### PROBLEM DESCRIPTION
Reproduce the items verbatim from the line with "This screenshot has width=755, height=476." to the line with "tap(714, 348)", including both of those lines. Omit the pictures from your answer.

(Some items)
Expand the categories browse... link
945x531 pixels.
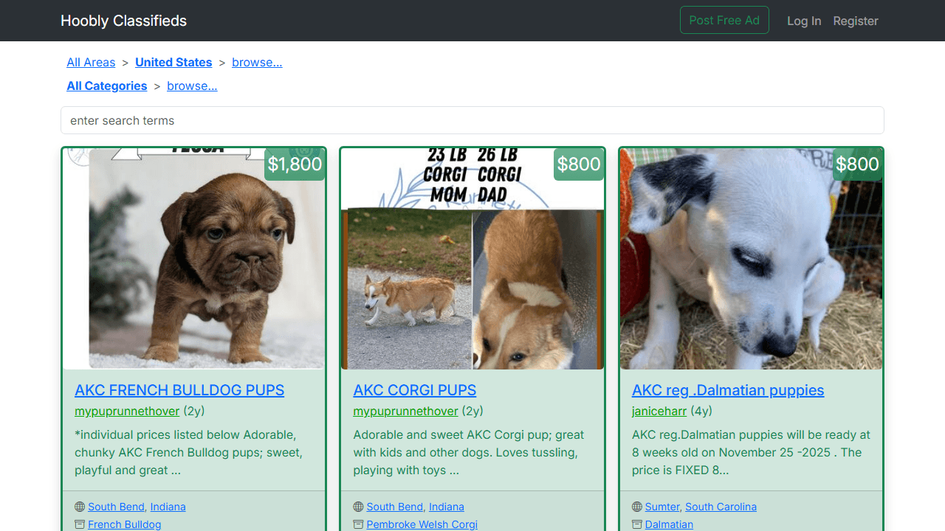(192, 86)
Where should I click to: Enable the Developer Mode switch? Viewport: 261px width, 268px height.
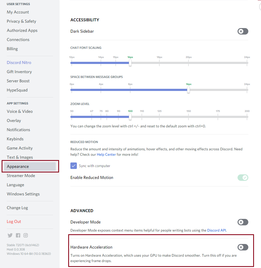point(243,222)
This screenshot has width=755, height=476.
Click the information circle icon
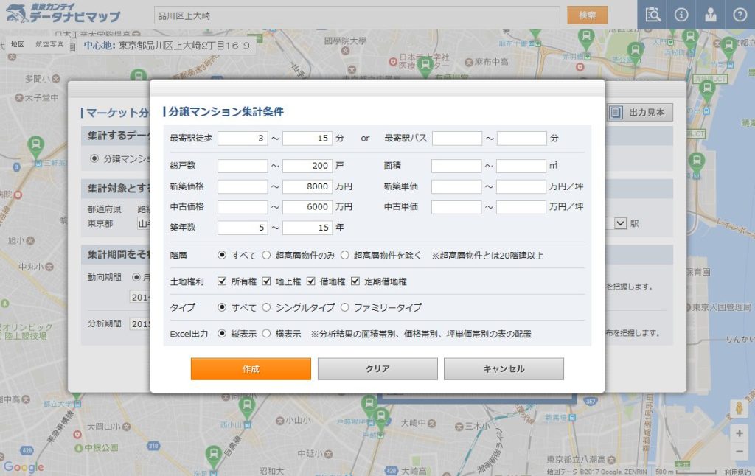tap(681, 15)
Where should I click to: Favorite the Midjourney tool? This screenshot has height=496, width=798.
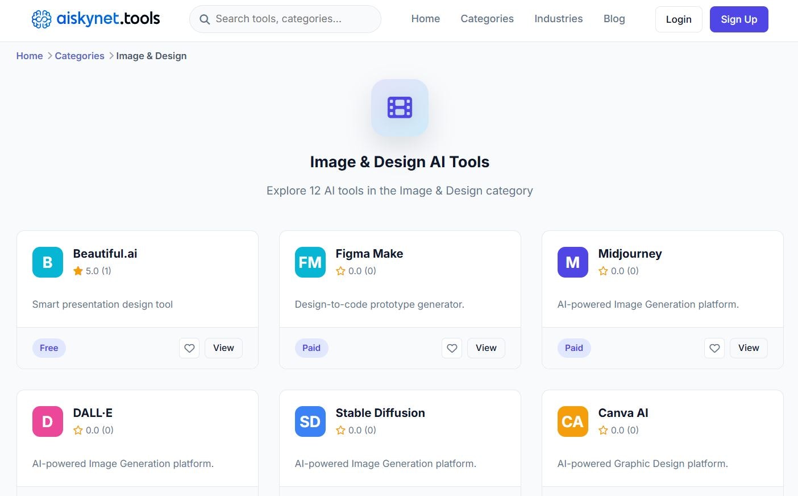tap(714, 348)
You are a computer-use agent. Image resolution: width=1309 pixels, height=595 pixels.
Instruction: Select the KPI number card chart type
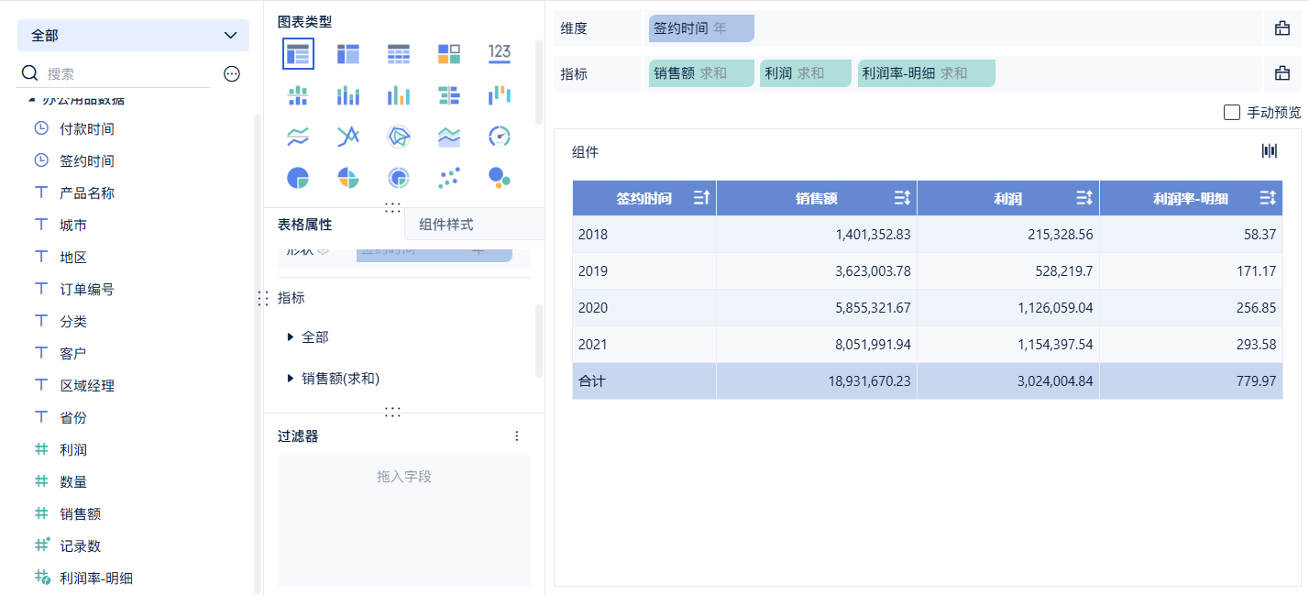499,53
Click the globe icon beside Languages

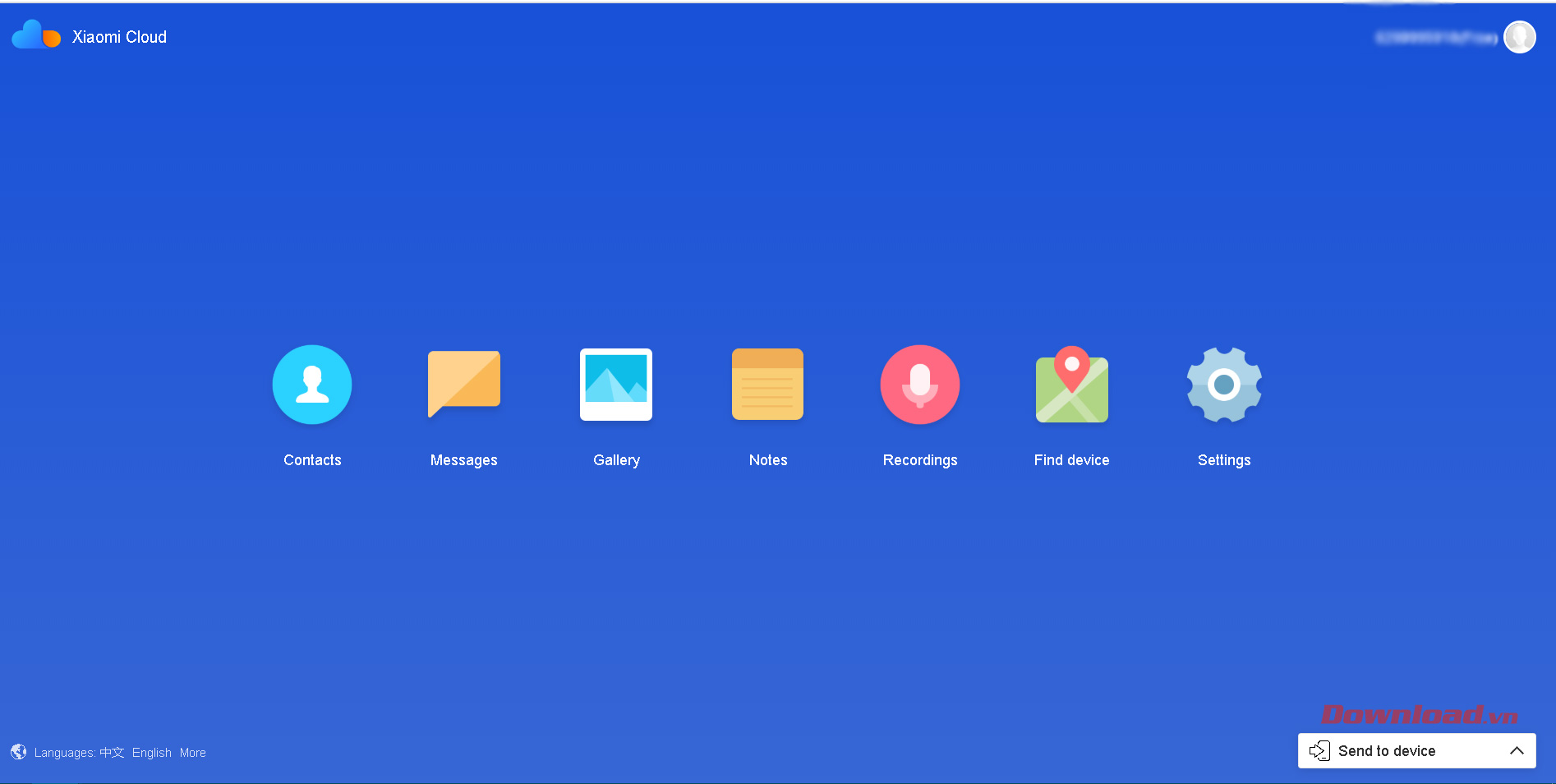(x=18, y=752)
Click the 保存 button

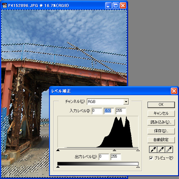coord(161,131)
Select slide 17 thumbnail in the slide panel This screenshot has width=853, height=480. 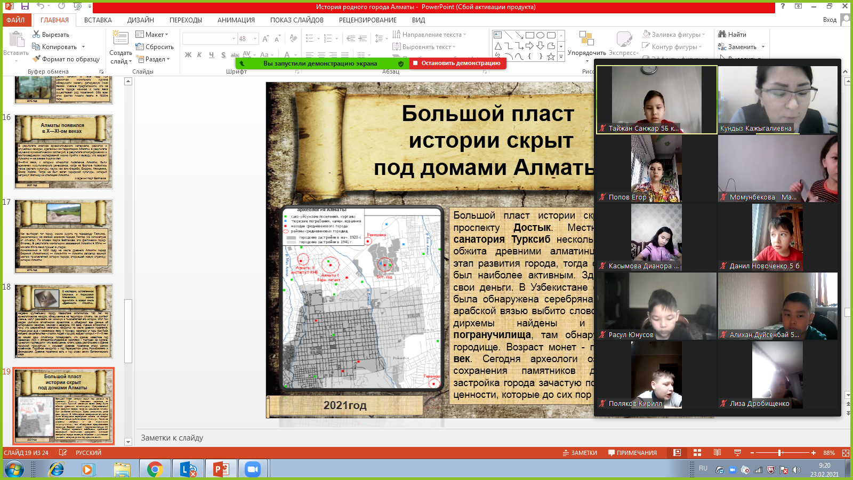(63, 236)
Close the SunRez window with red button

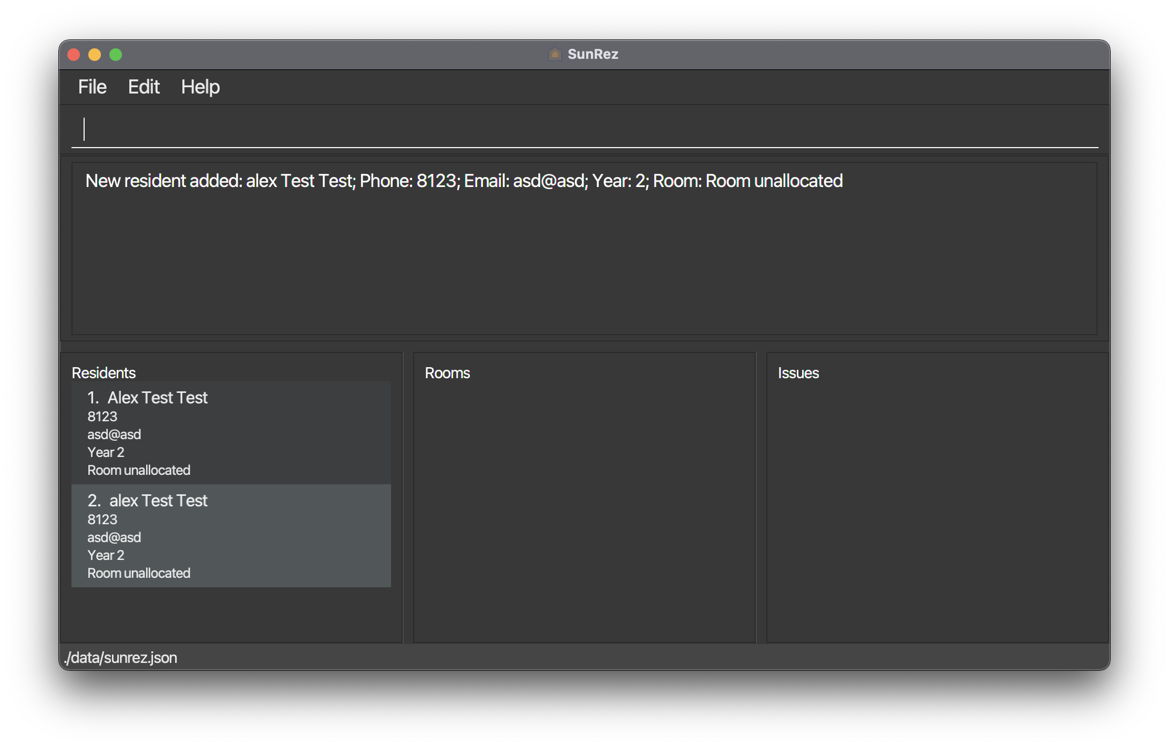(74, 55)
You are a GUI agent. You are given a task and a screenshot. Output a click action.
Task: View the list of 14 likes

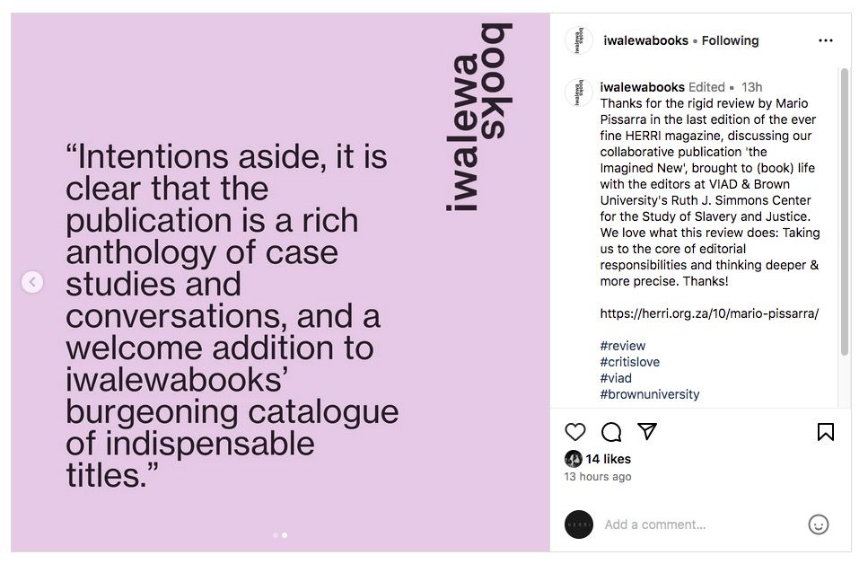pyautogui.click(x=608, y=459)
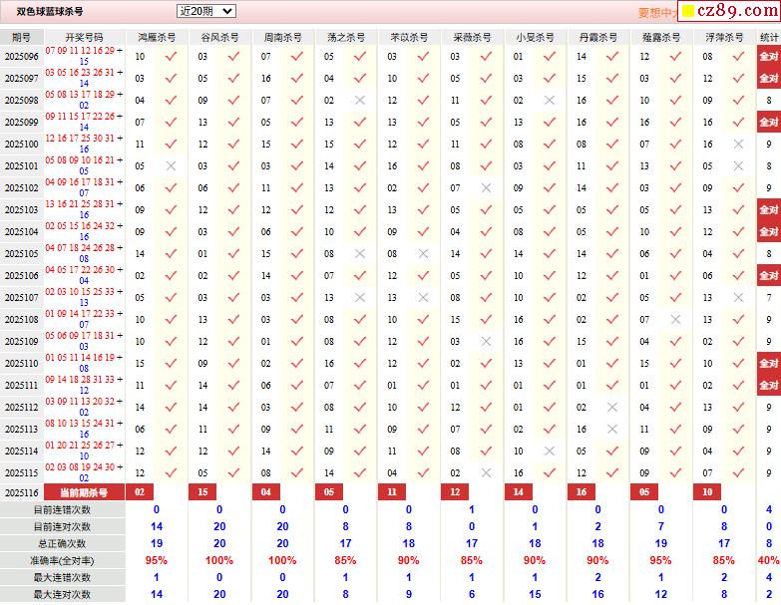
Task: Click the red checkmark for 谷风杀号 in row 2025096
Action: point(233,57)
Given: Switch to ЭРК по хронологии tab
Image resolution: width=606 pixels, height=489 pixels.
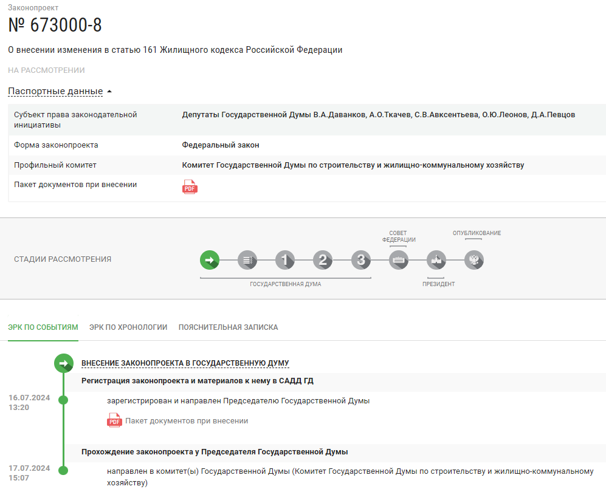Looking at the screenshot, I should click(128, 327).
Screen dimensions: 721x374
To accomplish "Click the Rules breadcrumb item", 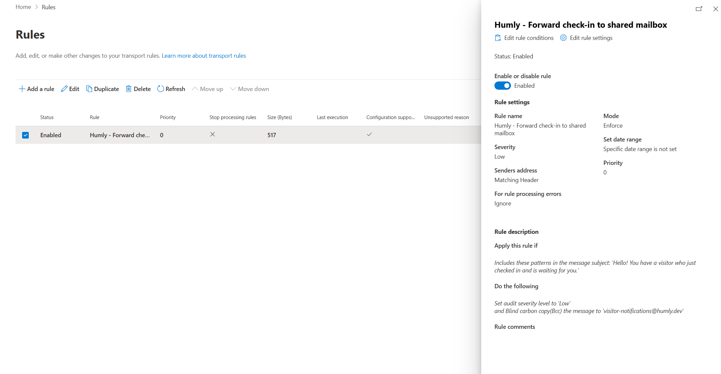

### RESPONSE BELOW
This screenshot has width=755, height=476.
Click the information circle icon
tap(681, 15)
Where should I click to: Favorite the Midjourney tool? This screenshot has height=496, width=798.
tap(714, 348)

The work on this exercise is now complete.